[[ Material shown open ]]
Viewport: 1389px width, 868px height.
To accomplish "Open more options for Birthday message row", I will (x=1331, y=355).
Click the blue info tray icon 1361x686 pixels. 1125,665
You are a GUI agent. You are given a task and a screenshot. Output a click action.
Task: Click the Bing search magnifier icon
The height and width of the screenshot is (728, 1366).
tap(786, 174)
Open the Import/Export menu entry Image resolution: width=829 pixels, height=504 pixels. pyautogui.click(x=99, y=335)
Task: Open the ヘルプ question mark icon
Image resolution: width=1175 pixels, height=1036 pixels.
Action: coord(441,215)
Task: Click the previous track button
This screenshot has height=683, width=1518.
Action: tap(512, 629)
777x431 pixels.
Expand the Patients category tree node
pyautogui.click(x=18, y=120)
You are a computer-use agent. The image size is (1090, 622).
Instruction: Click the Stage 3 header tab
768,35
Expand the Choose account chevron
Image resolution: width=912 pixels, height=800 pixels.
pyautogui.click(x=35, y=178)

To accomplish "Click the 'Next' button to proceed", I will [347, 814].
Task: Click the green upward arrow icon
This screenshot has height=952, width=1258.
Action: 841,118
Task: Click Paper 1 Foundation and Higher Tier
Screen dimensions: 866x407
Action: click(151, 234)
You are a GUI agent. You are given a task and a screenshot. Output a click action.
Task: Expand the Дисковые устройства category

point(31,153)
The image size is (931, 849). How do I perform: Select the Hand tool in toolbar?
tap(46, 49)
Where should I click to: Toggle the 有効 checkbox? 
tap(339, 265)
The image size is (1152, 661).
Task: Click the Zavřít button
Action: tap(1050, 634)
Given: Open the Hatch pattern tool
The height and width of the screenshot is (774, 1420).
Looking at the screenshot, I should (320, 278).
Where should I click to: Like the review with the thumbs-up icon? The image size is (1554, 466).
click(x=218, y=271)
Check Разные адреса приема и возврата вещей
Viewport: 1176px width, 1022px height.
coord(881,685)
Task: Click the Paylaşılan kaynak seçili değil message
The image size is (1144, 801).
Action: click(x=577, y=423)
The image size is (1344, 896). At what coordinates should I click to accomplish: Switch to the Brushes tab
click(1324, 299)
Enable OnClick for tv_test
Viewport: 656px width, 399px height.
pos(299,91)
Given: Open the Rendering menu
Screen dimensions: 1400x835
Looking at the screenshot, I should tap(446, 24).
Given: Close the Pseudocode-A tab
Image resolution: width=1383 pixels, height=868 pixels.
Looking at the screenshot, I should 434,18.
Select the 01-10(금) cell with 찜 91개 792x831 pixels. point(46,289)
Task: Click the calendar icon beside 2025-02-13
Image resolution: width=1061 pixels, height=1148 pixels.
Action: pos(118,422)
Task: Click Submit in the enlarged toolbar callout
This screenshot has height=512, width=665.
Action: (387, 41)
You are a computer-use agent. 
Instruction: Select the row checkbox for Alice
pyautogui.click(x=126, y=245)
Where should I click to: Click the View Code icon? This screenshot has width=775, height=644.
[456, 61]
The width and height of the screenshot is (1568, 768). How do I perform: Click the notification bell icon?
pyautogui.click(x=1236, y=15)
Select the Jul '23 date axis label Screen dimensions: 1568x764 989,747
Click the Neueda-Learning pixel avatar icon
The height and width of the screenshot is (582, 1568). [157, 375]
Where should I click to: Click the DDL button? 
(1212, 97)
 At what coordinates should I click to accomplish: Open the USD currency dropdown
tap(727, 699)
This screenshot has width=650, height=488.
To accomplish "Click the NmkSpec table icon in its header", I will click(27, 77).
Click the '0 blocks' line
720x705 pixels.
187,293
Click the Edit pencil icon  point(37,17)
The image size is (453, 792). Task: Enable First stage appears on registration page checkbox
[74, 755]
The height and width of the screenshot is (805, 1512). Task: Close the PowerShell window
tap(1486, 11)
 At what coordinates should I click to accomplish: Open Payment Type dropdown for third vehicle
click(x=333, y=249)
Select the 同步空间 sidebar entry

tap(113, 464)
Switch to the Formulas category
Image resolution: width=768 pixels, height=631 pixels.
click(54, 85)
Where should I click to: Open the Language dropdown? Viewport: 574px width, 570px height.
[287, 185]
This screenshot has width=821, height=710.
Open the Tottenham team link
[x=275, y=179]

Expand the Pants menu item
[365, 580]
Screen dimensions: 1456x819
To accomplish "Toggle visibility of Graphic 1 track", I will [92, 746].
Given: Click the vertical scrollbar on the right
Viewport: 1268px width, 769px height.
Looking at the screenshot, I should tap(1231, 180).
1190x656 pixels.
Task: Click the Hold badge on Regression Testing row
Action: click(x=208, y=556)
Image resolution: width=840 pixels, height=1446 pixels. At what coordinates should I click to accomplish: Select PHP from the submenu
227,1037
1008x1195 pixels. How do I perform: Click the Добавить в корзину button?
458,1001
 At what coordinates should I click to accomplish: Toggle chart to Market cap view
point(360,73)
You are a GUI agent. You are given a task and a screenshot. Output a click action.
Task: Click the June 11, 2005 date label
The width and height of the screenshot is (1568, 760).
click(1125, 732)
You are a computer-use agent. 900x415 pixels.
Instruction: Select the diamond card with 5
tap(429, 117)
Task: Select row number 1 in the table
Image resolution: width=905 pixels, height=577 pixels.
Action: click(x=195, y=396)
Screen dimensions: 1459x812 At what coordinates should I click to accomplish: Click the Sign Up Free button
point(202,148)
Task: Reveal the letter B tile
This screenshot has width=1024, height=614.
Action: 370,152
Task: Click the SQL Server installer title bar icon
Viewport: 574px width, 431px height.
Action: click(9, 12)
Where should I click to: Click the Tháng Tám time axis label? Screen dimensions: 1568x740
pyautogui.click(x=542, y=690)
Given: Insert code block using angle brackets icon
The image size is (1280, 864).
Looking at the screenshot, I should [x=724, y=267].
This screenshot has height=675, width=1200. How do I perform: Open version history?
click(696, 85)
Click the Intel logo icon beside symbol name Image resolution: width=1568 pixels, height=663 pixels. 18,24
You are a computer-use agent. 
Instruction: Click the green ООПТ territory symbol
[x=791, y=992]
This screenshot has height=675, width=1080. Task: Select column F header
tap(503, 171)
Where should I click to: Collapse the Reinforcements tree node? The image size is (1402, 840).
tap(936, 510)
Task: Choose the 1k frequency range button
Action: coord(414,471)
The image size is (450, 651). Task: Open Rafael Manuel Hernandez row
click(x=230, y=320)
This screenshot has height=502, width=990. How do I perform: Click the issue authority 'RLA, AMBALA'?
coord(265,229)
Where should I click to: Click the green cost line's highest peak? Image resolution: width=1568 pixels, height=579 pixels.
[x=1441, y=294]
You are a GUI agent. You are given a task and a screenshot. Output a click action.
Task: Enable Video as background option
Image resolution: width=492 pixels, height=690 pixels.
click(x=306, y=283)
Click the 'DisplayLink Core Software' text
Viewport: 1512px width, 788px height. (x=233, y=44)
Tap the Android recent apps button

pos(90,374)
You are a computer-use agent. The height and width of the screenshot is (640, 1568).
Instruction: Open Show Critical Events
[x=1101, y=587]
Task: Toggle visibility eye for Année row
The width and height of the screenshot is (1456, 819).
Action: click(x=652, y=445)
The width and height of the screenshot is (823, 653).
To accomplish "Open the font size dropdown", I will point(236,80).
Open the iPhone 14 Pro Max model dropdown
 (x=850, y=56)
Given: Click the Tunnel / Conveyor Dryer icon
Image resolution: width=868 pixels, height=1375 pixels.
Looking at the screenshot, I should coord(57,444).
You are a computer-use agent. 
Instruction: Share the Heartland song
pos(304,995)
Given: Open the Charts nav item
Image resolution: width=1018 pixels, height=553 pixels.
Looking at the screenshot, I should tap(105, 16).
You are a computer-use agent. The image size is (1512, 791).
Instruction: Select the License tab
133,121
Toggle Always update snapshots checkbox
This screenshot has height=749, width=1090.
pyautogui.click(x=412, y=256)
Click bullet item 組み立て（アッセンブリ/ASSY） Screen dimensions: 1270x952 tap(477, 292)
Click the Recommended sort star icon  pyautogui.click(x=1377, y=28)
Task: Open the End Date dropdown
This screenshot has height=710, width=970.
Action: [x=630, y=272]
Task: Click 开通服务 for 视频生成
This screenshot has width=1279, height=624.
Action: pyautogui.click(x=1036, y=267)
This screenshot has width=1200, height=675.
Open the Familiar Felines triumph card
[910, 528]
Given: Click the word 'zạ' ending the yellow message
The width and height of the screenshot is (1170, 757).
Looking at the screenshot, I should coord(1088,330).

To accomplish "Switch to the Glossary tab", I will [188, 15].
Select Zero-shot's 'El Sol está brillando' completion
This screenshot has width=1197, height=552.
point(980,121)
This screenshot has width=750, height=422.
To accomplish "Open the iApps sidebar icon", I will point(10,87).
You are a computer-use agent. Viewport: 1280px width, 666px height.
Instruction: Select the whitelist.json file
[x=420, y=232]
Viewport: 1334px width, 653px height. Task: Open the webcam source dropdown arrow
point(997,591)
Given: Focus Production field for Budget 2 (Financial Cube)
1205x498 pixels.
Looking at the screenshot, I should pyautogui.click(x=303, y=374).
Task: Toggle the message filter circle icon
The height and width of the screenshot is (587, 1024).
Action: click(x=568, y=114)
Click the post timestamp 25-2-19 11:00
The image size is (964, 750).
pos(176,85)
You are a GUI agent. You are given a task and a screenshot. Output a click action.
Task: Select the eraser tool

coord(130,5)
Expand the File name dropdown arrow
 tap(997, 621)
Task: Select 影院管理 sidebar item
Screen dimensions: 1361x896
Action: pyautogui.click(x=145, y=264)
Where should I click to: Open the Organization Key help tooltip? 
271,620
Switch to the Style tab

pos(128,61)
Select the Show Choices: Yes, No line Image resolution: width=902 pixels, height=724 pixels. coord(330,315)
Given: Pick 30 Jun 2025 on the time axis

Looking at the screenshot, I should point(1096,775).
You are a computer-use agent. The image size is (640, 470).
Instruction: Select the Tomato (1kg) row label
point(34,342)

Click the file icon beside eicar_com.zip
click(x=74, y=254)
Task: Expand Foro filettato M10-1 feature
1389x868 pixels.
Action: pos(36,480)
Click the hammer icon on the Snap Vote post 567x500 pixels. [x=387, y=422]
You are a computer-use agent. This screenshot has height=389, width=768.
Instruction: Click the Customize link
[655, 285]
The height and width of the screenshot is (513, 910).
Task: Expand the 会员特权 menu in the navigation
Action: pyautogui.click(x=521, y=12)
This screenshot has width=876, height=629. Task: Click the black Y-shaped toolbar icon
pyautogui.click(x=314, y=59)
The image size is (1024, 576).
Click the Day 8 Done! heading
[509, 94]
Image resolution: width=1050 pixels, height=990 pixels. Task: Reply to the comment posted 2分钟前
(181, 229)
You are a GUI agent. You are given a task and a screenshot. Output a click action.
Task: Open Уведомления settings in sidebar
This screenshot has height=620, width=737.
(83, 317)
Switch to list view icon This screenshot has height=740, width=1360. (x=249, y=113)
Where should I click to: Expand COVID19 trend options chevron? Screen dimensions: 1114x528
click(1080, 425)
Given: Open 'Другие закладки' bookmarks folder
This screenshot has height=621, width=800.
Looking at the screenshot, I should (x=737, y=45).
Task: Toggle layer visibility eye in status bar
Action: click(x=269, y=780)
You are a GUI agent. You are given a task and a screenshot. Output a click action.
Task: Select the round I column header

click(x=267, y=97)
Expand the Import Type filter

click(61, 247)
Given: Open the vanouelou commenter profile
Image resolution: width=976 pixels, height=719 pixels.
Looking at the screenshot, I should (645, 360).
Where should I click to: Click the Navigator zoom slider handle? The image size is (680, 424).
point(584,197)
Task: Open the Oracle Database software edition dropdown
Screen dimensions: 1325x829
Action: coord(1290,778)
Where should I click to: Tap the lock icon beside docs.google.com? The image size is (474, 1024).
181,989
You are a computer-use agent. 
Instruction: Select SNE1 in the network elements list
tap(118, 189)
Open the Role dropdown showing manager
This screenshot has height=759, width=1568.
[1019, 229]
[[ Material shown closed ]]
▶ [Task description] The first line of the data, the line with "Task: Click Paper", and all lines in between are to be copied exactly. Leave out everything else.

▶ [Result]
Viewport: 1389px width, 868px height.
To accomplish "Open more options for Birthday message row", I will (x=1331, y=355).
Click the blue info tray icon 1361x686 pixels. 1125,665
You are a GUI agent. You are given a task and a screenshot. Output a click action.
Task: Click the Bing search magnifier icon
The height and width of the screenshot is (728, 1366).
tap(786, 174)
Open the Import/Export menu entry Image resolution: width=829 pixels, height=504 pixels. pyautogui.click(x=99, y=335)
Task: Open the ヘルプ question mark icon
Image resolution: width=1175 pixels, height=1036 pixels.
Action: coord(441,215)
Task: Click the previous track button
This screenshot has height=683, width=1518.
Action: tap(512, 629)
777x431 pixels.
Expand the Patients category tree node
pyautogui.click(x=18, y=120)
You are a computer-use agent. The image size is (1090, 622).
Instruction: Click the Stage 3 header tab
768,35
Expand the Choose account chevron
Image resolution: width=912 pixels, height=800 pixels.
pyautogui.click(x=35, y=178)

To accomplish "Click the 'Next' button to proceed", I will [347, 814].
Task: Click the green upward arrow icon
This screenshot has height=952, width=1258.
Action: 841,118
Task: Click Paper 1 Foundation and Higher Tier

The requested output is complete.